El 18 de mayo de 1959 se iba a celebrar en Madrid una corrida que la sorna popular había bautizado como “la del salario del miedo” y “la vuelta ciclista a España”, por lo que iban a tener que correr los toreros.
Pepe Luis Vázquez, Antonio Bienvenida y Julio Aparicio formaban el cartel de veteranos que ese 18 de mayo iban a actuar en Las Ventas para lidiar una corrida de los herederos de Jesús Sánchez Cobaleda. Debido a sus últimas actuaciones, en las que el trío de espadas había estado poco afortunado, el ambiente estaba predispuesto contra ellos. Los sectores más bromistas y virulentos de la afición acudían esa tarde dispuestos a ver fracasar a los matadores. Sin embargo, todas las suposiciones eran erróneas. Los tres dieron una lección magistral y las fobias se transformaron en filias.
Contaba Antonio Díaz Cañabate en su crónica que, Pepe Luis, que acababa de reaparecer en los ruedos después de seis años de ausencia, volvió a desempolvar el frasco de las esencias. De su capotillo afloraron las verónicas a pies juntos y las afiligranadas chicuelinas. De su muleta planchada, pequeña y tersa, salió la gracia del natural, a la vez que hondo y florido. Un Pepe Luis que había vuelto al ayer, cuando toreaba con Manolete y Arruza, enseñando la majestad del pectoral profundo y la inspiración del molinete desgarrado y del alegre pase del kikirikí.
Por su parte, Antonio Bienvenida, con su naturalidad y despaciosidad, bordó el toreo con la derecha. Unos muletazos diestros, que eran auténticos naturales, porque natural no es el que se da con la zurda, sino el que se instrumenta con naturalidad. Hasta con la espada estuvo acertado ese día el Maestro Bienvenida.
Y de colofón, Julio Aparicio. El maestro de la madrileña Fuente del Berro toreó extraordinariamente con el capote, y con la muleta sacó a relucir su casta y su dominio, igualando el éxito de sus compañeros.
Los pronósticos fallaron
El público queda extasiado con la gracia, la naturalidad y la casta que le brindan los tres maestros. Los vaticinios pesimistas habían quedado desmantelados por las magníficas actuaciones que se habían producido en el ruedo. Los tres espadas acabaron saliendo por la Puerta Grande, después de haber bordado el toreo.
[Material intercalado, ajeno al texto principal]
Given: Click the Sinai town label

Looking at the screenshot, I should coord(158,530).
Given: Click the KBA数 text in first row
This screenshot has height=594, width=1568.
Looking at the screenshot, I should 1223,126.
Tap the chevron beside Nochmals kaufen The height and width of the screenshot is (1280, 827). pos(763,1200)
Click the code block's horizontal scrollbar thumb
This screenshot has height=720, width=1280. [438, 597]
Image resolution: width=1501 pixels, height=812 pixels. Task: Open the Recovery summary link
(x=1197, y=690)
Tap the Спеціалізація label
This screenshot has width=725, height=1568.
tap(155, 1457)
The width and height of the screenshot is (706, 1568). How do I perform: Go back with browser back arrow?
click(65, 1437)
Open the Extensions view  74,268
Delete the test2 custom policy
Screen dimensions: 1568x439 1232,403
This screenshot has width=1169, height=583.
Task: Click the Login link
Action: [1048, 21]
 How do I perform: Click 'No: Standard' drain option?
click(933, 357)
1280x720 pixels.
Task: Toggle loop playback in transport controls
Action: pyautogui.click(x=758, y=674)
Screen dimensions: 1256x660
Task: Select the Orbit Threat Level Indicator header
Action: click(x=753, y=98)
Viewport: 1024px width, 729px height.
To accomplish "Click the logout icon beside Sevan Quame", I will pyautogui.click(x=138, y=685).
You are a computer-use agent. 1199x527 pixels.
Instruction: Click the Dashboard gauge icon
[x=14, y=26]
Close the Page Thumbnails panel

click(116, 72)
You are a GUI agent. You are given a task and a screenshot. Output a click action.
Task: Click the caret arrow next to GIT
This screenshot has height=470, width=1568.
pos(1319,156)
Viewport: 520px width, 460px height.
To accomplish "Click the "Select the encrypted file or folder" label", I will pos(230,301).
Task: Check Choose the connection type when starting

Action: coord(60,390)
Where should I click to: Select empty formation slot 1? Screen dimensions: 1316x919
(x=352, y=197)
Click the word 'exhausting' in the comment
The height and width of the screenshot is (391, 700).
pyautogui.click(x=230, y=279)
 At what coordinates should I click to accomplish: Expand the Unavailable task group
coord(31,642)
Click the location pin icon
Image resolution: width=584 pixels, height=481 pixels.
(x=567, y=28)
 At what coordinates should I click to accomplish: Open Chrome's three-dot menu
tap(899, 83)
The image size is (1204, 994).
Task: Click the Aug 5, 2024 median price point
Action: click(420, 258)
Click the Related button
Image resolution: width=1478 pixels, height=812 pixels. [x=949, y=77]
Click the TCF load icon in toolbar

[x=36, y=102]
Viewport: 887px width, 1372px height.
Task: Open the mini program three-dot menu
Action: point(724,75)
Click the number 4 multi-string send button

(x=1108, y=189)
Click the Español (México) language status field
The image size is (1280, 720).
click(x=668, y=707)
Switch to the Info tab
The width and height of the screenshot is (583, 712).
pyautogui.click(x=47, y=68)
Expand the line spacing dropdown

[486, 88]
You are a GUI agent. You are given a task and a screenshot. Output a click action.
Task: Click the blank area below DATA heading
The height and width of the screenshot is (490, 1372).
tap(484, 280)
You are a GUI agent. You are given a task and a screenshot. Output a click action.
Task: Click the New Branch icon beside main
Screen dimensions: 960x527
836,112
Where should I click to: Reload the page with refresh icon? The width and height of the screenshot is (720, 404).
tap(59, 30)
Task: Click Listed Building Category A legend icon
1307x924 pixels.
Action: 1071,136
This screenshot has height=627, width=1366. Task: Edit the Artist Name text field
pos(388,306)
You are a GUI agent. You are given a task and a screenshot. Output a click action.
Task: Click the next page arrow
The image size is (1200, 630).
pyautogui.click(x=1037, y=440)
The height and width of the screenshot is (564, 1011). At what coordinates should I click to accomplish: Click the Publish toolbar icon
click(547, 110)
Los aficionados salían toreando de la plaza. Por la calle de Alcalá subían los tres toreros a hombros del gentío. No eran los asalariados al uso que se echan al ruedo para transportar triunfalmente a los matadores a cambio de dinero, sino auténticos espectadores conmocionados por la tarde de buen toreo que les había sido brindada. Escoltados entre guardias iban los tres matadores: Pepe Luis Vázquez, de grana y oro; Antonio Bienvenida, de purísima y oro; y Julio Aparicio, de blanco y oro. De ese metal precioso estaban hechos los tres.